Sette detenuti siedono sulle postazioni delle celle con i corpi ricoperti di tatuaggi e i vestiti impolverati, di colori diversi. I colori li diversificano esteticamente, invece per il trascorso rimangono ugualmente persi. Si ripercorrono le scene della giovinezza e della maturità fino alla vecchiaia degli uomini. Al fianco, tre figure femminili, le “cavalle fattrici”, salgono egregiamente sul palco sovvertendo la romanità degli altri con interpretazioni in dialetto pugliese (una lunare Gabriella Indolfi) e napoletano (una Chiara Cavalieri particolarmente incisiva ed efficace). Le donne appaiono se i protagonisti le sognano a occhi aperti, similmente a delle tentatrici immaginarie. Premettendo che anche la tentazione, quindi il piacere, ha ormai smesso di rifiorire.
L’ora d’aria concessa ai protagonisti viene sfruttata per dare il via a una gara di interessi, in cui tutti insieme scommettono sui cavalli da corsa. La trama vuole che i cavalli siano malati senza possibilità di cura. Una menomazione causata dalle ossa spezzate, che non potendosi sanare, costringono i cavalli a una fine lenta e dolorosa. Un particolare che rimarca il tema della caducità. E così ogni individuo vede il suo animale di fiducia come l’unico essere vivente in grado di regalargli delle vittorie, negate dalla privazione della libertà, dalla separazione dalla famiglia e dagli affetti. Sullo sforzo bestiale di esistere contro e nonostante la volontà, i prigionieri si paragonano alla carne, agli scarti, ai pezzi avariati, a ciò che viene rifiutato, allontanato e ancora peggio dimenticato, lasciato marcire. Uomini e animali non sanno di somigliarsi, eppure lo spettatore lo intuisce e la destinazione della reazione al lavoro artistico incontra inevitabilmente lo struggimento.
Essendo la storia priva di morale, la narrazione crea uno scalpore che non si placa con l’individuazione istantanea di un inizio, uno svolgimento e una fine, provocando un’instabile e pungente arrendevolezza. Le luci semispente favoriscono alternanze visive frenetiche mentre in sottofondo si ascoltano rumori appositamente fastidiosi, provocati delle catene legate ai piedi dei detenuti. Le urla, le incitazioni e i momenti di degrado verbale superano la tradizionale via del buon costume. Nelle orecchie risuona il rimbombo di note musicali ripetute a oltranza, collaudando il prologo di un brutto presentimento. Quando sul finale arriva una bambina con in mano dei cavalli giocattolo ci si sente improvvisamente scossi. Lei mostra una totale ingenuità nel non sapere ancora di quanto la vita possa diventare dura per chi non ha saputo capirne il valore.

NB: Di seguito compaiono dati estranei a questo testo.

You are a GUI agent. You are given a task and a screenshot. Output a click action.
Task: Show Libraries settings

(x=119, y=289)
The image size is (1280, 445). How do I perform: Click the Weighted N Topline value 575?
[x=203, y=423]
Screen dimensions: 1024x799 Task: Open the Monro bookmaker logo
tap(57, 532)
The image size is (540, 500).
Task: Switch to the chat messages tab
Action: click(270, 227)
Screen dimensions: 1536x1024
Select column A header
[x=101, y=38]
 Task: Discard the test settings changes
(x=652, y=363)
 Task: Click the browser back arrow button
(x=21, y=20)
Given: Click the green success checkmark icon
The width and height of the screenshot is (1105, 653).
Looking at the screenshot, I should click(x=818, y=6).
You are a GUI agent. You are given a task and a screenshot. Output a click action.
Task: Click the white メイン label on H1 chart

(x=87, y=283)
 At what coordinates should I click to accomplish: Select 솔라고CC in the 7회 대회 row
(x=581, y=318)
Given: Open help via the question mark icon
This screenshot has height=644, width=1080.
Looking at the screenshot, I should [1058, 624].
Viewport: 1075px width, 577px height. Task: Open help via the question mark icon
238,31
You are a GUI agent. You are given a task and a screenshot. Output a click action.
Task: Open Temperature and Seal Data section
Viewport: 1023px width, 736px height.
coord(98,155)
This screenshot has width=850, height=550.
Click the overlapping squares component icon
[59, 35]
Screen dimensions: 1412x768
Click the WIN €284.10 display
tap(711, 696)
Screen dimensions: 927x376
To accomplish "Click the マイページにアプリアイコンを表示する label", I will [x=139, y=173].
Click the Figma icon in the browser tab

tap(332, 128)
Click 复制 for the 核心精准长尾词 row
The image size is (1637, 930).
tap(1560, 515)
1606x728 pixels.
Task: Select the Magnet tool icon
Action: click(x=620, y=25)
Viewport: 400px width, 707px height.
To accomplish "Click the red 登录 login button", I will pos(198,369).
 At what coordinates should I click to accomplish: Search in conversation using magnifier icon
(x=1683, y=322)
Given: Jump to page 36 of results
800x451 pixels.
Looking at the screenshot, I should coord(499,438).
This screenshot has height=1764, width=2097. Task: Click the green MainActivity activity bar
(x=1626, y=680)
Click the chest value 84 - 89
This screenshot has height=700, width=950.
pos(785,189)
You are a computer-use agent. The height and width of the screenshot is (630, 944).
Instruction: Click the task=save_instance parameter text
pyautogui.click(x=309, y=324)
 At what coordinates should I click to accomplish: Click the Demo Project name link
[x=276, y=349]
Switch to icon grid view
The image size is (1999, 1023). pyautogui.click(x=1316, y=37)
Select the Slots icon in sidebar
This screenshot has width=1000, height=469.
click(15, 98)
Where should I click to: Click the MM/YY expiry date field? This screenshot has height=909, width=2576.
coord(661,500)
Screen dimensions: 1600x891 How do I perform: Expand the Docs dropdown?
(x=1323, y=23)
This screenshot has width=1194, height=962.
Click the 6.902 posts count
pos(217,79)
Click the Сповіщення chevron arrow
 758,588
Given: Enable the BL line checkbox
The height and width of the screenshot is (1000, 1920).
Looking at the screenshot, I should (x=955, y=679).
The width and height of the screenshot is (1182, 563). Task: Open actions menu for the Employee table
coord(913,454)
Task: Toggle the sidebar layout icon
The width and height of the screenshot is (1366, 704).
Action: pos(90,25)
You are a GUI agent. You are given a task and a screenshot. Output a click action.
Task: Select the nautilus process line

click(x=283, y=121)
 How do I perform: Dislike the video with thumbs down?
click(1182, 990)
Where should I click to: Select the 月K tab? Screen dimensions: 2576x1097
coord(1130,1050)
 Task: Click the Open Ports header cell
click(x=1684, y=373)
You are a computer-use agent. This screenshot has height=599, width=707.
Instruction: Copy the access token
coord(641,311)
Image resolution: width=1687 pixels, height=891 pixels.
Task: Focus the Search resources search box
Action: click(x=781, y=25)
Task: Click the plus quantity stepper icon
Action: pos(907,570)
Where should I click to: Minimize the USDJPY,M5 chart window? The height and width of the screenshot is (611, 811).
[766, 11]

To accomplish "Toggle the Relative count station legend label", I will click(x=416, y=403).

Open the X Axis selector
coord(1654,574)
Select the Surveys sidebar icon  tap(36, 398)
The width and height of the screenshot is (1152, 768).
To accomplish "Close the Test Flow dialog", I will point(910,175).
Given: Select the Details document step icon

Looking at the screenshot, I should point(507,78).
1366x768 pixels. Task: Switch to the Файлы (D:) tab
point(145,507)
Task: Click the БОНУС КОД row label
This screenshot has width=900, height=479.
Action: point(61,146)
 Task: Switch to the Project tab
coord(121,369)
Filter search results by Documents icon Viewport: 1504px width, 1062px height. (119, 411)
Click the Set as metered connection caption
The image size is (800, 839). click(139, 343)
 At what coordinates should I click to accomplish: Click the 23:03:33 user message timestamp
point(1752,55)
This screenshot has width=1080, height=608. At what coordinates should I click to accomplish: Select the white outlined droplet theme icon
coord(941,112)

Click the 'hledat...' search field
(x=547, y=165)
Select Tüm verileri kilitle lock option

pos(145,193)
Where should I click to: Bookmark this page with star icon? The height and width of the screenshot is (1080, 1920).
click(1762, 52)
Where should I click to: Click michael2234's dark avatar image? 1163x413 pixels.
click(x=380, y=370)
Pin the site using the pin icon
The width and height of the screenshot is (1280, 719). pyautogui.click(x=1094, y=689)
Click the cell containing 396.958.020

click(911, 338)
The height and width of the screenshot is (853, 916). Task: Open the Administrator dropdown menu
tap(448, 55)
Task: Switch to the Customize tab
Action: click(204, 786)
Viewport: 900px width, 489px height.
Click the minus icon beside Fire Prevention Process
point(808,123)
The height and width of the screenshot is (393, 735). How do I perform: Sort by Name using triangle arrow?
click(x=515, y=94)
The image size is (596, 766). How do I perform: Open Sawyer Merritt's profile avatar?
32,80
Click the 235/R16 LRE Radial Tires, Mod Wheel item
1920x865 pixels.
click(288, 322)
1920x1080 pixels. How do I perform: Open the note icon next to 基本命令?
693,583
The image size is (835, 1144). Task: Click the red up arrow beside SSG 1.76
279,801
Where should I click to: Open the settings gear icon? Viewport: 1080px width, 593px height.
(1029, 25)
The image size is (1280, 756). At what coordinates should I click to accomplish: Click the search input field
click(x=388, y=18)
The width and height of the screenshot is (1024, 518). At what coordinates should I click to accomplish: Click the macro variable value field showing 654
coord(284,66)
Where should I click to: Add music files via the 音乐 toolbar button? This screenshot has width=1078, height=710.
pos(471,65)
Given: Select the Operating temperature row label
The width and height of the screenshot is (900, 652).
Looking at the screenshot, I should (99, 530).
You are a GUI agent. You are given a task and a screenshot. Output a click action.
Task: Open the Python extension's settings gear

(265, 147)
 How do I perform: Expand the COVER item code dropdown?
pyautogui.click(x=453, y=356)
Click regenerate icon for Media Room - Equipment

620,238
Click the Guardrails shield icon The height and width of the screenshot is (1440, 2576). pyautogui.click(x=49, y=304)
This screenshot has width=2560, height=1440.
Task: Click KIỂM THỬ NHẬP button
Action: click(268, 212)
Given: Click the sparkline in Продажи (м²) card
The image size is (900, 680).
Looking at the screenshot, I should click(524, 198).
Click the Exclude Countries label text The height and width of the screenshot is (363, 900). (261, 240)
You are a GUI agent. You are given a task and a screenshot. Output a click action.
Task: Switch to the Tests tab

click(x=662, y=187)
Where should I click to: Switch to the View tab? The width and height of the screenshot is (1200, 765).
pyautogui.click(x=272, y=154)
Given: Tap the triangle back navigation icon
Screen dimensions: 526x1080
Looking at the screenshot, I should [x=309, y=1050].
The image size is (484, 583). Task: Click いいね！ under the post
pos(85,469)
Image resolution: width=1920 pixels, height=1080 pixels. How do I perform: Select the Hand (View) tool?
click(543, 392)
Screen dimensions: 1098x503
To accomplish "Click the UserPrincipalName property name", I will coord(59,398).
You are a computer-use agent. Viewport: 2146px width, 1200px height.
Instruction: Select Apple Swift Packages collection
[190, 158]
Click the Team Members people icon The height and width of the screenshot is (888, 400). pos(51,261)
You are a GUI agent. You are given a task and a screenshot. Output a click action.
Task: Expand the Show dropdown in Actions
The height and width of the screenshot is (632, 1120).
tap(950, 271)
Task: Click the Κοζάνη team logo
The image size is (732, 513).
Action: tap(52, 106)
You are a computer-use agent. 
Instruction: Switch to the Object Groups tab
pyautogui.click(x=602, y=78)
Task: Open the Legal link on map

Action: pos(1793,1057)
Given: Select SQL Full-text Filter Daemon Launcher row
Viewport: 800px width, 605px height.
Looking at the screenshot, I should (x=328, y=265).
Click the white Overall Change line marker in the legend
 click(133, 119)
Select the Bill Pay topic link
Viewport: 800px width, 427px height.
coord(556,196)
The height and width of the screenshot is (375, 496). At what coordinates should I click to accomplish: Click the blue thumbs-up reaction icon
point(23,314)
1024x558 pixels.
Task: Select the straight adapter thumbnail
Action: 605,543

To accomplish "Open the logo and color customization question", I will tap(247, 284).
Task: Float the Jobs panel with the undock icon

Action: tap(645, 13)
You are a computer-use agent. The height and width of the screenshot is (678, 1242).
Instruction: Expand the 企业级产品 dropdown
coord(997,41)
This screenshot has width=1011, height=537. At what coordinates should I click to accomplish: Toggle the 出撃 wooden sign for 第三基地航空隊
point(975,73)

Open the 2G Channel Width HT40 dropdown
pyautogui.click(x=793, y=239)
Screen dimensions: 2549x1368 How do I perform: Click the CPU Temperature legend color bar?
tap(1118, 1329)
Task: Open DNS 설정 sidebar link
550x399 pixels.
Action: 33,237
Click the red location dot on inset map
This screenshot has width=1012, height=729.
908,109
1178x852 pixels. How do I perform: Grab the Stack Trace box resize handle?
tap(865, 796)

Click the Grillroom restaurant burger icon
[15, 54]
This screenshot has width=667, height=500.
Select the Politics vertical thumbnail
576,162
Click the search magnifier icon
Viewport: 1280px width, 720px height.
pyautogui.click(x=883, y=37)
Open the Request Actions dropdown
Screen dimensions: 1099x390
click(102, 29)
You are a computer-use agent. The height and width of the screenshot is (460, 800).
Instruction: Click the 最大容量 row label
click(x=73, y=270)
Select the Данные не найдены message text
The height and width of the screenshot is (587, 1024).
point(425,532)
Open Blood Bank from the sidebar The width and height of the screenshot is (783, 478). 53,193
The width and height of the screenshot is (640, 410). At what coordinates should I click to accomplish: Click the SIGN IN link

A interpretare la storia la compagnia Fort Apache Cinema Teatro, diretta dalla regista e autrice Valentina Esposito. Si tratta dell’unico progetto italiano che coinvolge stabilmente attori professionisti e attori ex detenuti o detenuti in misura alternativa. L’impatto sociale e comunicativo non è indifferente, fondamentalmente perché la vasta gamma di sensazioni negative che si portano dietro questi professionisti di cinema e palcoscenico ha un risvolto liberatorio, differente dalle conseguenze avverse che potevano avere le loro vite in seguito alla detenzione. La pena dopo essere stata scontata si è trasformata, con una tempra impressionante, in rivincita personale, resa possibile grazie alla risonanza benefica della recitazione. Se è opinione comune ritenere che il teatro debba avere lo scopo di arrivare al cuore di chiunque possa seguirlo, comunicando la sua essenza a un pubblico eterogeneo, è effettivamente positiva, coesa e organica la riuscita di Destinazione non umana.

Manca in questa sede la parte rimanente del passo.